Re: Follow-up to Error Message...
Seth Kurtzberg wrote:
Have you run a hardware test on the system memory? I've seen something
very similar on a machine that had an intermittent memory problem. I
realize that the trace doesn't precisely suggest that; nevertheless I've
seen it happen (of course the specifics such as the LBA, etc. were
different). Especially since this seems to occur intermittently and,
apparently at different times (that is, it doesn't always happen at the
same % done) it is definitely worth testing the memory hardware.
The indication that once any memory error occurs, _every_ subsequent
operation involving memory allocation fails is suggestive. While it is
possible that they are all caused by the same thing (that is, there is
just one error propagating the error message up the stack), it doesn't
look that way to me. Flushing the cache, I _believe_, is a separate
Of course, it doesn't have to be hardware, it could be an o/s bug
related to memory handling. That also sounds improbable but it is quite
likely that this application stresses the memory handling code more than
any other. I would put my bet on hardware.

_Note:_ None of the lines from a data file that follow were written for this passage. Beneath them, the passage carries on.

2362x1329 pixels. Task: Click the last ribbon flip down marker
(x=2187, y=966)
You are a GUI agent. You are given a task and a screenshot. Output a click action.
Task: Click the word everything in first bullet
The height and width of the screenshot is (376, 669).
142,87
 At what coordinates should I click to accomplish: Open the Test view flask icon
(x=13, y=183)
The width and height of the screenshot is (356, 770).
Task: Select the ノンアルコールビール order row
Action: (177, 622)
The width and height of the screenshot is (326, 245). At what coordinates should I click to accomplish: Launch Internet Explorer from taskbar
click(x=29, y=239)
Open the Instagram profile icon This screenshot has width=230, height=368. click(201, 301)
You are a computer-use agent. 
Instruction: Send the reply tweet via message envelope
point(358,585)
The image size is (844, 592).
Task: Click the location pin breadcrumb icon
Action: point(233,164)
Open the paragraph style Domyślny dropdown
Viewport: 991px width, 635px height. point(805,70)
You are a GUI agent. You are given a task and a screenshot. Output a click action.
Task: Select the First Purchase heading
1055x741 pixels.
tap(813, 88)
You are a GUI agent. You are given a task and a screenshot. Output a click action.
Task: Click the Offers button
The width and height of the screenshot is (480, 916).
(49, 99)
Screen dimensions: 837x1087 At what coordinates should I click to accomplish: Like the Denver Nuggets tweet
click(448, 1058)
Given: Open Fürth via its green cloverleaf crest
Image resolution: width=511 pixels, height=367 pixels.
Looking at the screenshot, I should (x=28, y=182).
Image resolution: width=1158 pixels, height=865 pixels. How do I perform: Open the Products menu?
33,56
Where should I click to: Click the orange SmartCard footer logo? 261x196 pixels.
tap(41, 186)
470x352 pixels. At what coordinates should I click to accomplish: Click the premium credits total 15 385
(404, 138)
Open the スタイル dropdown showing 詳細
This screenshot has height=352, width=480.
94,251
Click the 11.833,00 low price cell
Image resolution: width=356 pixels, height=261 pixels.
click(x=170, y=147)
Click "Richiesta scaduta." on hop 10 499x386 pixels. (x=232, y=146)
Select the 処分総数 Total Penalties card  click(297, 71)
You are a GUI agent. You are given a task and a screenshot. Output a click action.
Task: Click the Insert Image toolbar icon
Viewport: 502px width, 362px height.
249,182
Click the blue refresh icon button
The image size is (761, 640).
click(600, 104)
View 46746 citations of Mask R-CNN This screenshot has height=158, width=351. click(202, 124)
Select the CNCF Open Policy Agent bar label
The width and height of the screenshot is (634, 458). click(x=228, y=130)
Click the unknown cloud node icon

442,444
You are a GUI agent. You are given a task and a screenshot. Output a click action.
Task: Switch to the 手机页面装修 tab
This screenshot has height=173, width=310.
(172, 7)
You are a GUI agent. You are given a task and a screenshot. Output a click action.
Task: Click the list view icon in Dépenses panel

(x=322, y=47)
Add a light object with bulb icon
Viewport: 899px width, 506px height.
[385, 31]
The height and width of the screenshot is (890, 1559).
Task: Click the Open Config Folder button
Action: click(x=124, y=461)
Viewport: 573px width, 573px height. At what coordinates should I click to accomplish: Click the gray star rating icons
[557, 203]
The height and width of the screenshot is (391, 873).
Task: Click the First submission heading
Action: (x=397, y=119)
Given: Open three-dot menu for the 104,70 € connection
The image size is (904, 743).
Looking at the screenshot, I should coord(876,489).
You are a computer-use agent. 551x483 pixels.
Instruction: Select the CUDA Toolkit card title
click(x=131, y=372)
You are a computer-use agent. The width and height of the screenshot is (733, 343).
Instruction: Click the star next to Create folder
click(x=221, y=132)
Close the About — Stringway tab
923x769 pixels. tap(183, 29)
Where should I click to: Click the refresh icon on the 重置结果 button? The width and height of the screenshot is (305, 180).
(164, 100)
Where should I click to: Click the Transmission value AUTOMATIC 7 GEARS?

Apologies if this has already been suggested and I missed it.
Jeff Ross wrote:
No a very descriptive subject line, and I apologize for that.
When running the backup script I posted in the previous message this
morning from the command line, I got the following error message:
89.98% done, estimate finish Wed Jan 19 09:26:09 2005
90.36% done, estimate finish Wed Jan 19 09:26:09 2005
90.74% done, estimate finish Wed Jan 19 09:26:09 2005
91.12% done, estimate finish Wed Jan 19 09:26:09 2005
:-( unable to WRITE@LBA=1248c0h: Cannot allocate memory
builtin_dd: 1198272*2KB out @ average 2.2x1385KBps
:-( write failed: Cannot allocate memory
/dev/rcd0c: flushing cache
:-( unable to FLUSH CACHE: Cannot allocate memory
:-( unable to SYNCHRONOUS FLUSH CACHE: Cannot allocate memory
I actually got this 2 times in a row--the first time it failed at 67%
Curiouser and curiouser...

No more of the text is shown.